Um inseto preservado em âmbar há cerca de 100 milhões de anos chamou a atenção de pesquisadores por apresentar patas em forma de pinça semelhantes às encontradas em caranguejos.
O fóssil, descoberto na região de Kachin (Mianmar), pertence a uma espécie até então desconhecida de percevejo e representa, segundo os cientistas, o primeiro registro fóssil de um inseto com esse tipo de estrutura.
As patas em forma de pinça são conhecidas como apêndices quelados e são extremamente raras entre insetos. Estruturas semelhantes já haviam sido identificadas apenas em alguns tripes, vespas solitárias e percevejos.
“Anteriormente, essas quelas eram conhecidas em apenas três grupos de insetos. Portanto, este fóssil representa o quarto caso conhecido dessas estruturas evoluindo independentemente em insetos”, afirmou a zoóloga Carolin Haug, autora do estudo, em comunicado.
Detalhes do fóssil de inseto
- Para analisar as patas do inseto, Haug e sua equipe compararam imagens tridimensionais do fóssil com mais de duas mil estruturas de preensão observadas em insetos vivos e extintos;
- A comparação revelou que o formato das pernas do animal não havia sido registrado anteriormente em nenhuma espécie conhecida, fóssil ou atual;
- O inseto pertence ao grupo dos chamados percevejos verdadeiros, conhecidos cientificamente como Heteroptera. Entre suas características está uma peça bucal semelhante a um bico;
- Os pesquisadores também identificaram traços, como antenas curtas, que indicam que o espécime pode ter pertencido especificamente à ordem Nepomorpha, grupo de percevejos-d’água.

Segundo os cientistas, os parentes vivos mais próximos da nova espécie são os Gelastocoridae, conhecidos popularmente como percevejos-sapo.
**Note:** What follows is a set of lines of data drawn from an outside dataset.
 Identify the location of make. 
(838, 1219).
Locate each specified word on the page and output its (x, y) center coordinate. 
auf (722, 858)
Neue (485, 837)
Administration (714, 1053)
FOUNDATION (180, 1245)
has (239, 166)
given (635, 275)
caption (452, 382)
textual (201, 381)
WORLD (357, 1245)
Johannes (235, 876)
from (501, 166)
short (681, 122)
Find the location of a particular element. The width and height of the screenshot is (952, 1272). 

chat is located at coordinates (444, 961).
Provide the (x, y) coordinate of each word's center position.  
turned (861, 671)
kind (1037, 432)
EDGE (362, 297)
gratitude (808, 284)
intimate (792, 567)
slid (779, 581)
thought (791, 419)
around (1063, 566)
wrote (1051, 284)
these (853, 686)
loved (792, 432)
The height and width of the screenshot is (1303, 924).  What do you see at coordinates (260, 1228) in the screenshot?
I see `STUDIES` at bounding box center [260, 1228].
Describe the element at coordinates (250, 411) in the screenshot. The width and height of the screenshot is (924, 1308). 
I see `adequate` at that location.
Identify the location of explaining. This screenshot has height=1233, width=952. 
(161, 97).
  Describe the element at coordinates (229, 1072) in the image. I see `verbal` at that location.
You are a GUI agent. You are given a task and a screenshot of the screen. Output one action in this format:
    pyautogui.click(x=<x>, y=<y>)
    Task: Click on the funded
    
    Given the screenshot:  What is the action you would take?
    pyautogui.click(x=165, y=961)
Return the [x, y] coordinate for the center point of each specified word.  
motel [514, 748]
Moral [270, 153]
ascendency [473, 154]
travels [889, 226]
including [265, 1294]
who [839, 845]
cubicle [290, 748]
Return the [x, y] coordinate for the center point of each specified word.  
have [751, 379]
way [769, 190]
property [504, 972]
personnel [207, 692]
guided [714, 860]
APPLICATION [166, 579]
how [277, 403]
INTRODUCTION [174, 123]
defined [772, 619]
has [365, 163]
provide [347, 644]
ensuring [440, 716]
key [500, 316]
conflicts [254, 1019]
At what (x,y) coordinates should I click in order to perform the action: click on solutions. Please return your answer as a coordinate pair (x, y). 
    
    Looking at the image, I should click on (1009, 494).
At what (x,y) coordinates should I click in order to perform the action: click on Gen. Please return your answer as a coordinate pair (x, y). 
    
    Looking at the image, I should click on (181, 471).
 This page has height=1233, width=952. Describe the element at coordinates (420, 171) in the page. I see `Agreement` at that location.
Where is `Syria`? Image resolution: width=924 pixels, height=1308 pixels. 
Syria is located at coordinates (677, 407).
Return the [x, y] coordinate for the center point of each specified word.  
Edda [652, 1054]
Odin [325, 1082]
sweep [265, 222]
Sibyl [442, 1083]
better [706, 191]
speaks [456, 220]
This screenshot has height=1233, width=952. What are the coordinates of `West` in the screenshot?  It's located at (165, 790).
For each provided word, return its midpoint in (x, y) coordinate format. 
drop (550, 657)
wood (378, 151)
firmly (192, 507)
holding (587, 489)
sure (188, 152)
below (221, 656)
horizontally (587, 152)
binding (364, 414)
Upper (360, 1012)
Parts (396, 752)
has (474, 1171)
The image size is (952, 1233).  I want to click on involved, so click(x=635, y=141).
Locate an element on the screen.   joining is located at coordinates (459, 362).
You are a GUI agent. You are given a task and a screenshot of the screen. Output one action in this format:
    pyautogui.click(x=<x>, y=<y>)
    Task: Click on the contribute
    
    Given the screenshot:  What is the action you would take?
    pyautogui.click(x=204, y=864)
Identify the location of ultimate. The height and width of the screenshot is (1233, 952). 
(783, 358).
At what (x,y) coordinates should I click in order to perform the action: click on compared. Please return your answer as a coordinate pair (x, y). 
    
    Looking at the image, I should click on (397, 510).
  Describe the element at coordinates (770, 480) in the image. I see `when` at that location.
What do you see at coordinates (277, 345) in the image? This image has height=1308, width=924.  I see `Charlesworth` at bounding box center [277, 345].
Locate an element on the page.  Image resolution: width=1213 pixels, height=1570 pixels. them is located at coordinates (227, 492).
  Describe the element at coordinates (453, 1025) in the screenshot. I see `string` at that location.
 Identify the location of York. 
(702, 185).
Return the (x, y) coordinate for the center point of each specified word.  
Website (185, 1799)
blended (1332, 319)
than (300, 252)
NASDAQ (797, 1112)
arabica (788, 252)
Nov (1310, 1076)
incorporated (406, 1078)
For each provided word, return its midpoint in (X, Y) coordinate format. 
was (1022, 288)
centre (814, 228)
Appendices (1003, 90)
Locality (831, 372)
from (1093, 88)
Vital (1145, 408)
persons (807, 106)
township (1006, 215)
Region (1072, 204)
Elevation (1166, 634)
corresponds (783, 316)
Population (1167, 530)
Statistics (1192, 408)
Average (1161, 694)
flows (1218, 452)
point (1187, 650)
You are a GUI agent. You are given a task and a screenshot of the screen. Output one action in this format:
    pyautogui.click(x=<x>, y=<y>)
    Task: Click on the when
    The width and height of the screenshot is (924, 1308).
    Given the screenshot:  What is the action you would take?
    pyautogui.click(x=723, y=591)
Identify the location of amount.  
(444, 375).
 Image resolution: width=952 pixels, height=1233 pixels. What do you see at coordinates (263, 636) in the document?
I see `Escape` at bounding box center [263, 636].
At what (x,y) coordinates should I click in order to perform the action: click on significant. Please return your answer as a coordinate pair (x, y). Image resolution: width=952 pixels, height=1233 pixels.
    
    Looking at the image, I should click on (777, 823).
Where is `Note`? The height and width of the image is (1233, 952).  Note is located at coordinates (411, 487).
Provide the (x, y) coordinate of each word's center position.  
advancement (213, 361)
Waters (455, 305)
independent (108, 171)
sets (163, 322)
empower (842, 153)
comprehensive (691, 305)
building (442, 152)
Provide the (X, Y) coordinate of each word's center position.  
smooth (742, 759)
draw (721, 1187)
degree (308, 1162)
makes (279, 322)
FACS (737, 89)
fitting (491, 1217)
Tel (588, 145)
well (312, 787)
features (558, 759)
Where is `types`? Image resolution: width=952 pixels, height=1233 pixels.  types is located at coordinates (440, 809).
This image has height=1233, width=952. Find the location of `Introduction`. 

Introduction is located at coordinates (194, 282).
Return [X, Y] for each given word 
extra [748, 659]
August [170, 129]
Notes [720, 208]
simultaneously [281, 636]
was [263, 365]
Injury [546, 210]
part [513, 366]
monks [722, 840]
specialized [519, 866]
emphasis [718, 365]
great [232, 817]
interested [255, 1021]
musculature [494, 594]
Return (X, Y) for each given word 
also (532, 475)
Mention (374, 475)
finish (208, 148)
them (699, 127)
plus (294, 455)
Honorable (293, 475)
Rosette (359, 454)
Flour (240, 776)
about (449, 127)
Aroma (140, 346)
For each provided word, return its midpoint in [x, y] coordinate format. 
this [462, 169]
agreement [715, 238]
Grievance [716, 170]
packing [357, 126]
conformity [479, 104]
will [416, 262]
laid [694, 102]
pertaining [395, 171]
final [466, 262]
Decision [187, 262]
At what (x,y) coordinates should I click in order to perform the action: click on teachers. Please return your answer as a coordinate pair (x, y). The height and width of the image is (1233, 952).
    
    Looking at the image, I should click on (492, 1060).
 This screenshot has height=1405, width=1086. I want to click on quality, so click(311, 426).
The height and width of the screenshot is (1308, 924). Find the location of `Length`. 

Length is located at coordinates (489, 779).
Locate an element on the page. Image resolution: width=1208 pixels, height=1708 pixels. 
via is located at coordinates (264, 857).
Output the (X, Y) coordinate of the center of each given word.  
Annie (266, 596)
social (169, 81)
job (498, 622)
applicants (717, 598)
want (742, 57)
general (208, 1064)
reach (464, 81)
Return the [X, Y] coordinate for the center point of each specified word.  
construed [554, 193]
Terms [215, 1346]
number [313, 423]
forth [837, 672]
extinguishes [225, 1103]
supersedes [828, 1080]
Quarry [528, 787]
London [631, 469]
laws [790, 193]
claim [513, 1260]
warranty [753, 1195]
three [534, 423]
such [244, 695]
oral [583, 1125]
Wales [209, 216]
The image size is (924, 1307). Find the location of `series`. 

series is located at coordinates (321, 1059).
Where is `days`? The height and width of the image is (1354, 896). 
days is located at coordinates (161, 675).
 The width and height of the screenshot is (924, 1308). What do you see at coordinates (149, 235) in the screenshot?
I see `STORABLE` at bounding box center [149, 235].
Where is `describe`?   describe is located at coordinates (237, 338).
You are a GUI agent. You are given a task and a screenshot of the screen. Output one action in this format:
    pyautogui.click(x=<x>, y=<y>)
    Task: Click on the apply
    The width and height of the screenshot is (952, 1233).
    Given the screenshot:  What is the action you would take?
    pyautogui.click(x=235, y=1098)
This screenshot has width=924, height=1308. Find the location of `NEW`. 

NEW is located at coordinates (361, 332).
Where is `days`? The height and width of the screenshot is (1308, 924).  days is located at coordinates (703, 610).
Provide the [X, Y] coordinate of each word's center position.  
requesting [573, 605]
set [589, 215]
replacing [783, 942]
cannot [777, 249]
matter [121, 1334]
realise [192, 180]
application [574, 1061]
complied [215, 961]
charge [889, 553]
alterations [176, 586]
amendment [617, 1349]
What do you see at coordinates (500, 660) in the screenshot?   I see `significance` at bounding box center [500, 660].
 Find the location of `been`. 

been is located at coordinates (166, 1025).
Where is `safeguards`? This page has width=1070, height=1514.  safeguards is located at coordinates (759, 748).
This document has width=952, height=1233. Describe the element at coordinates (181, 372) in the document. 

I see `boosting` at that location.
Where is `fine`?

Esses insetos possuem aparência verrucosa, algumas espécies conseguem saltar e normalmente vivem em ambientes arenosos ou lamacentos próximos a cursos d’água.
“A morfologia [do inseto recém-descoberto] sugere que essa espécie tinha um estilo de vida semelhante”, explicou Haug. “Podemos imaginá-la vivendo em uma floresta do Cretáceo, provavelmente perto da costa.”
A equipe responsável pela descoberta batizou a nova espécie de Carcinonepa libererrantes. O nome faz referência à banda de K-pop Stray Kids e foi inspirado no formato das garras do inseto. De acordo com os autores, “liberi” e “errantes” são palavras em latim para “crianças” e “errantes”.
“O nome da espécie, libererrantes, é uma latinização do nome do grupo de K-pop de grande sucesso Stray Kids”, afirmou Haug. “O nome pareceu apropriado porque a postura das quelas do fóssil se assemelha muito à pose característica do grupo.”
Os pesquisadores destacaram ainda que o âmbar, formado a partir de resina fossilizada, é um importante meio de preservação de organismos antigos, permitindo que detalhes anatômicos delicados sobrevivam ao longo de milhões de anos.
O estudo sobre a nova espécie foi publicado na revista científica Insects.